The Hidden Quadratic
The parser runs on every streaming chunk from the LLM. The naive approach accumulates all chunks and re-parses from scratch each time. Chunk 1 parses 20 characters. Chunk 2 parses 40. Chunk 20 parses 400. That’s O(N²) in cumulative parsing cost.
The fix was statement-level incremental caching. Statements terminated by a depth-zero newline are immutable — the LLM won’t revise them. Cache their ASTs. Only re-parse the trailing incomplete statement. O(N) total.
This algorithmic fix gave another 2.6-3.3x improvement on top of the language switch. Combined: the streaming parse cost for a dashboard component dropped from whatever WASM was doing to 255 microseconds total across all chunks.
The Lesson
The Hacker News comments were more insightful than the article’s title. One commenter noted: “The real win is O(N²) → O(N), not TS over Rust.” Another drew a parallel to uv, the Python package manager: “Same for uv, but nobody takes that message. They just think ‘Rust rulez!’ and ignore that all of uv’s benefits are algo, not lang.”
A third offered the most universal observation: “We rewrote this code from language L to language M, and the result is better! No wonder: it was a chance to rectify everything that was tangled or crooked, avoid every known bad decision, and apply newly-invented better approaches. This holds even for L = M.”
These are all instances of the same principle: performance is a system property, not a component property.
Choosing Rust for a parser that crosses the WASM boundary 50 times per second is like hiring the world’s fastest typist and making them work through a mail slot. The typist’s speed is irrelevant. The mail slot is the constraint.
Where Else This Applies
The boundary tax shows up everywhere:
Microservices. A function call between two Go services takes nanoseconds inside each service and milliseconds for the network hop between them. Teams optimize the Go code. The latency lives in the boundary.
GPU computing. CUDA kernels execute in microseconds. The PCIe transfer to get data onto the GPU takes milliseconds. The winning strategy isn’t faster kernels — it’s fewer transfers. This is why NVIDIA’s GB200 NVLink rack is worth $3 million: it eliminates the boundary between GPUs.
LLM tool calling. The model reasons in milliseconds per token. Each tool call adds seconds of network latency, context serialization, and response parsing. The fastest reasoning model in the world is bottlenecked by its tool boundary. This is why “context engineering” — keeping information in-context rather than fetching it — often beats RAG.
API-first architectures. Your backend handler runs in 2ms. The HTTP round-trip, TLS handshake, JSON serialization, and load balancer add 50ms.

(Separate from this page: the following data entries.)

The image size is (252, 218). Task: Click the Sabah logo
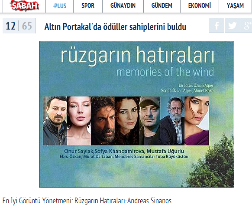24,6
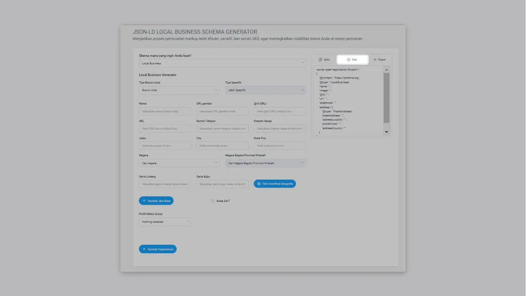The image size is (526, 296).
Task: Click the plus icon on Tambah Jam Buka
Action: tap(143, 201)
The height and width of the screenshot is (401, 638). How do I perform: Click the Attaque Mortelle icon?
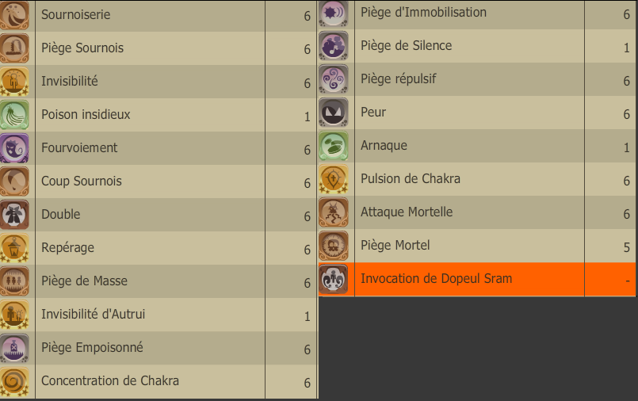click(334, 212)
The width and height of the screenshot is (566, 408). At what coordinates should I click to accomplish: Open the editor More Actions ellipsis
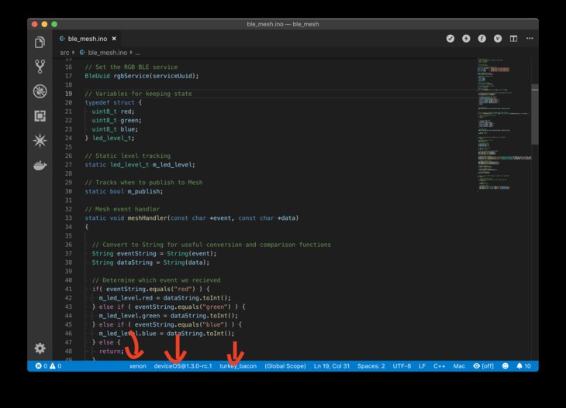pos(528,38)
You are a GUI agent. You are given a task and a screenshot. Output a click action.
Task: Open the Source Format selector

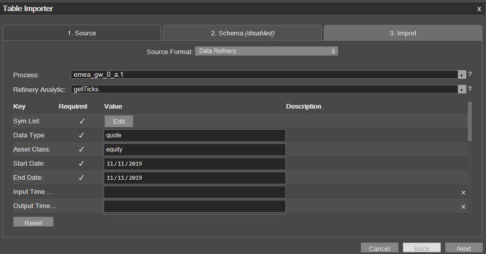tap(266, 51)
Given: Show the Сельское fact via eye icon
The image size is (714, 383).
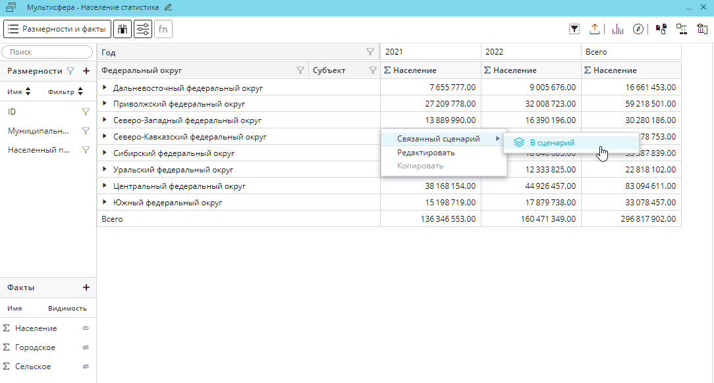Looking at the screenshot, I should tap(85, 367).

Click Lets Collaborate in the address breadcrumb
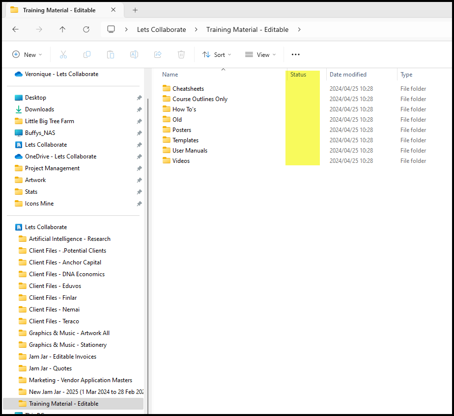(161, 29)

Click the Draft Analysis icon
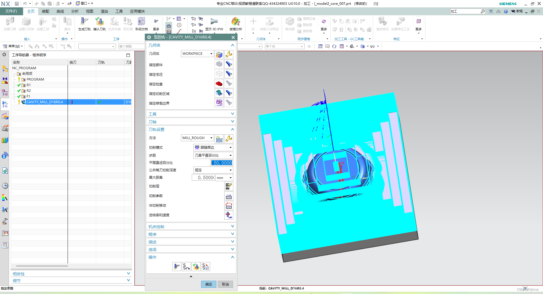point(236,23)
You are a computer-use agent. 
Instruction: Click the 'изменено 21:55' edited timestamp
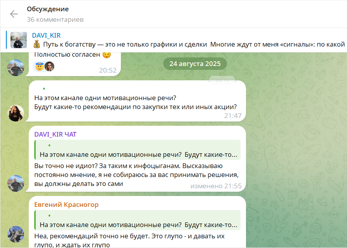point(216,186)
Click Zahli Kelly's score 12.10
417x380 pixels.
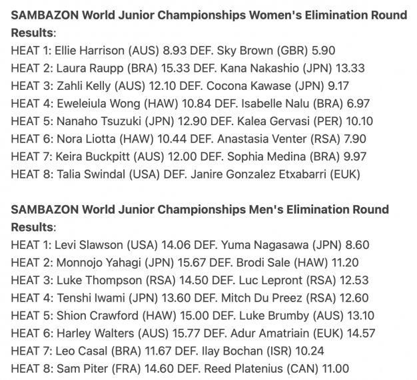(x=163, y=86)
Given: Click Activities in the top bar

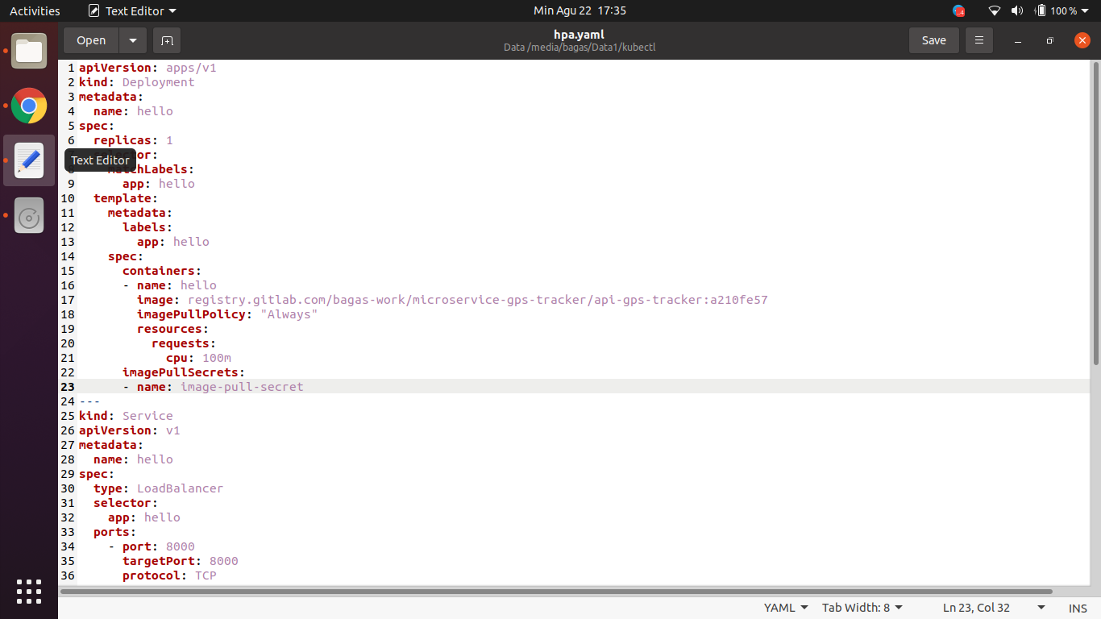Looking at the screenshot, I should click(35, 10).
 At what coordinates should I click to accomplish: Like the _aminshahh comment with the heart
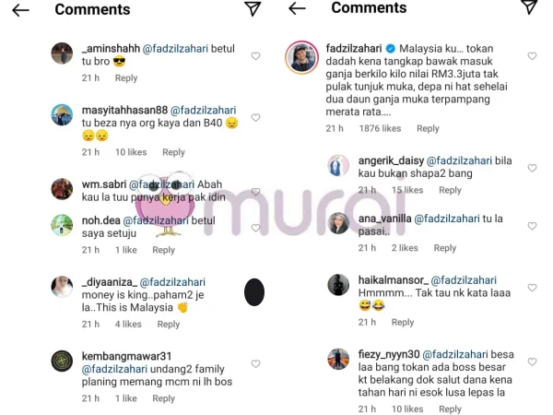coord(255,56)
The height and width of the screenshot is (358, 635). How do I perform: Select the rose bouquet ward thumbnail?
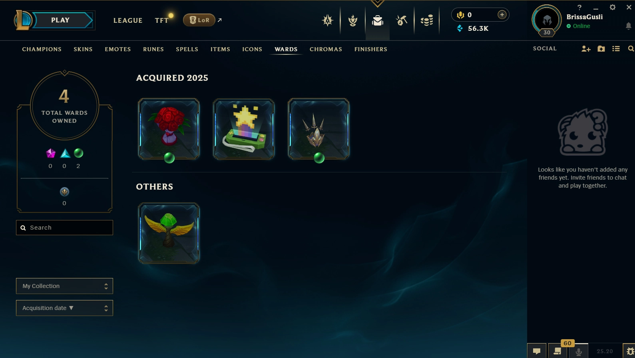169,129
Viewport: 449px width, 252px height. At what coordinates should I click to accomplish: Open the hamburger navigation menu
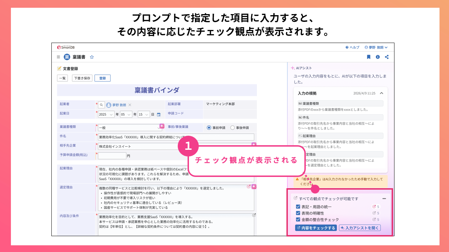58,57
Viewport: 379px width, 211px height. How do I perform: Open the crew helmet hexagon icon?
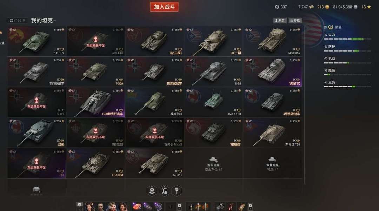[152, 191]
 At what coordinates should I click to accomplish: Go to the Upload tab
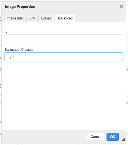click(x=46, y=18)
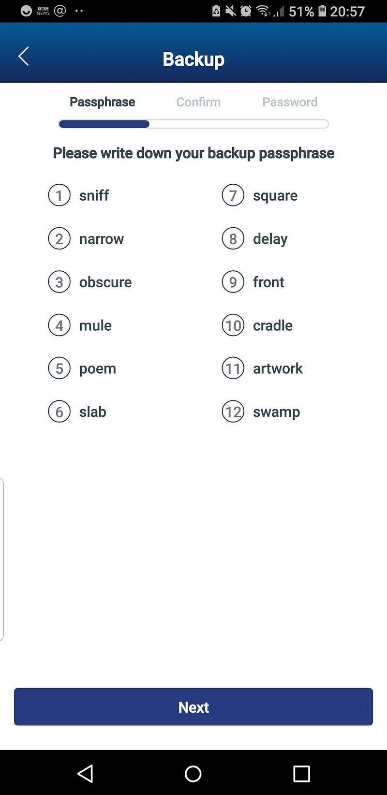Tap the Wi-Fi status icon
The height and width of the screenshot is (795, 387).
tap(263, 11)
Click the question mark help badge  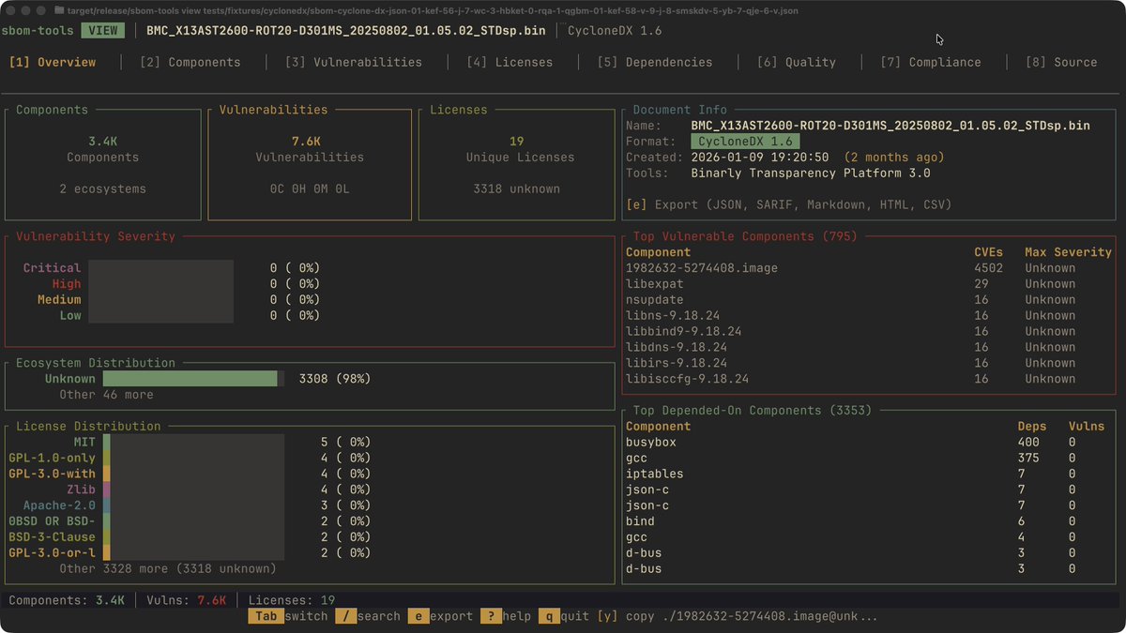490,616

You optimize the handler. The boundary doesn’t notice.
The Meta-Lesson
The OpenUI team’s mistake was not choosing Rust. Their mistake was optimizing within a component without measuring across the boundary. The Rust parser was fast. The system containing the Rust parser was slow. These are different claims, and the industry conflates them constantly.
Every time someone says “we rewrote it in Rust and it got faster,” ask: did the algorithm stay the same? Every time someone says “WASM gives you near-native speed,” ask: near-native speed at what? The computation, yes. The system, no.
The boundary tax is invisible in benchmarks and dominant in production. It doesn’t appear in cargo bench. It doesn’t show up in language shootouts. It only manifests when a real user streams an LLM response and the parser re-crosses the WASM bridge fifty times.
Performance lives at boundaries. Not within components. Not within languages. At the seams where one system meets another.
This is not a lesson about TypeScript beating Rust. It’s a lesson about what we choose to measure.